This weekend, ICE participated in the International Association of Culinary Professionals (IACP) New York Regional Conference.
The two-day conference included a huge variety of speakers, discussions and seminars on a variety of food topics. Events across the city included meals at top restaurants, culinary receptions and discussions of current food issues. On Saturday at ICE, attendees participated in three panels on the foods of New York. ICE Instructor Cathy Kaufman, who is also the Chair of Culinary Historians of New York and Secretary to The Culinary Trust, organized these sessions. The panels explored the food culture and culinary history of New York and looked at how New Yorkers have eaten over the past two centuries.
The panels discussed restaurants, ethnic foods and markets and their roles in shaping the food culture of New York. For example, award-winning journalist and food historian Cara De Silva headed up the second panel on ethnicity and food. The speakers included Zarela Martinez, a pre-eminent interpreter of Mexican food, Fred Plotkin, a leading authority on Italian food and culture, Jane Ziegelman, author of 97 Orchard, and Kian Lam Kho, a Chinese cooking teacher in NYC and blogger behind Red Cook. The panel explored how different immigrant communities — Mexican, Chinese, Italian, German and Jewish — had shaped New York’s food culture. De Silva said, “New York’s foodways can’t even be described as kaleidoscopic, because in a kaleidoscope the pieces are always the same, but in New York everything is always shifting and changing.”
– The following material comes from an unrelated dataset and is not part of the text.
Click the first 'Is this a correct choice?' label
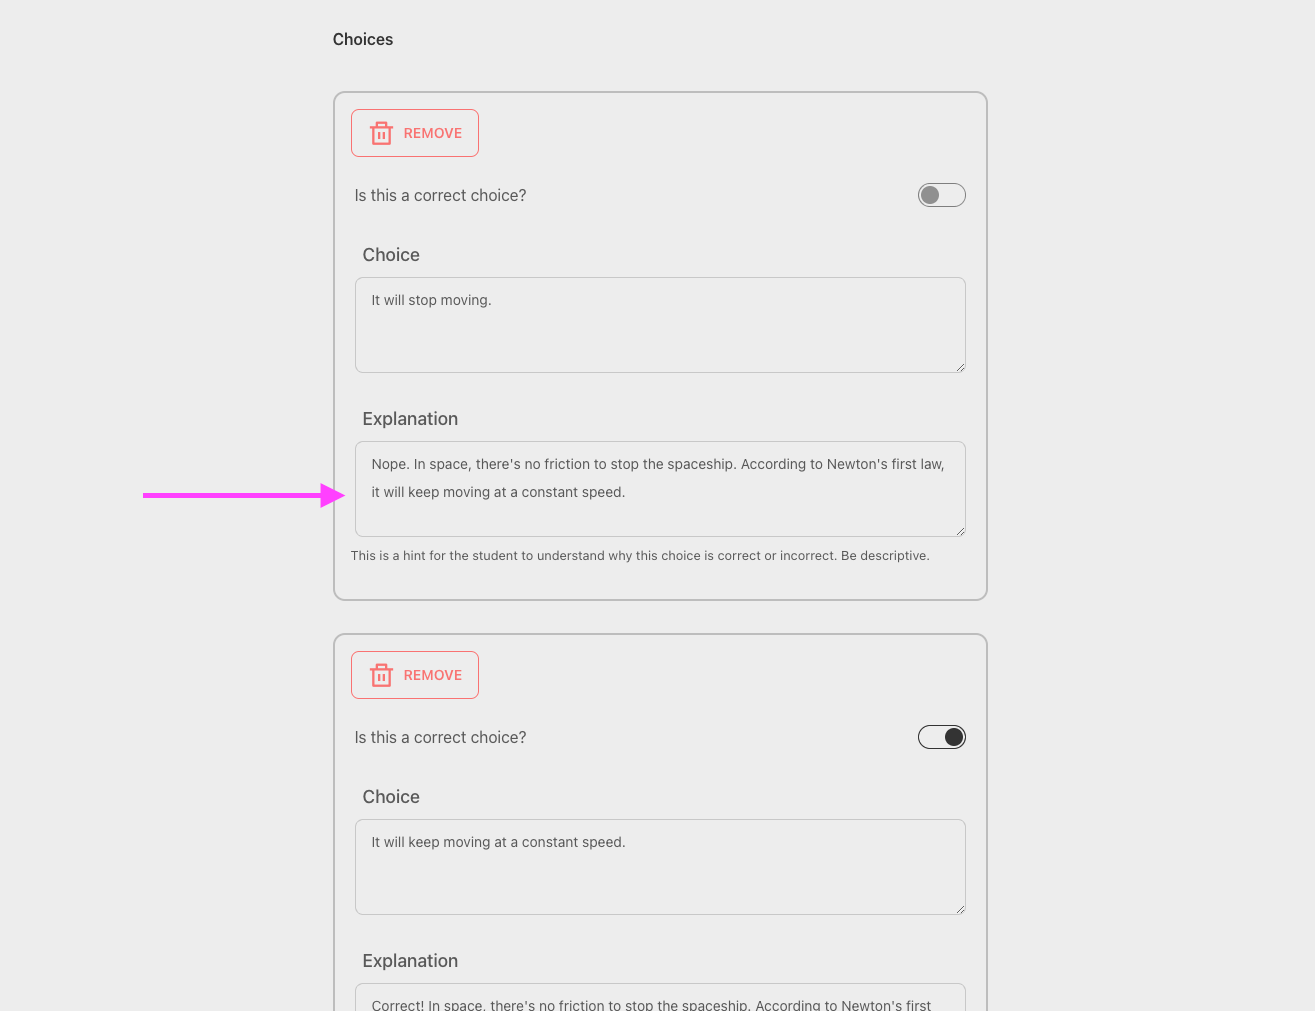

Later that afternoon, ICE Chef Instructor Brendan McDermott prepared a selection of appetizers for the evening’s closing reception at Astor Center. He made Seared Duck Breast with Blueberry Agro-dolce on Goat Cheese Crostini, Roasted Beets and Bacon with Orange and Cilantro Crème Fraîche and Brown Butter Cauliflower Soup with Toasted Almonds. As the conference wrapped up, the guests mingled and tasted as they discussed everything they had learned over the course of the weekend.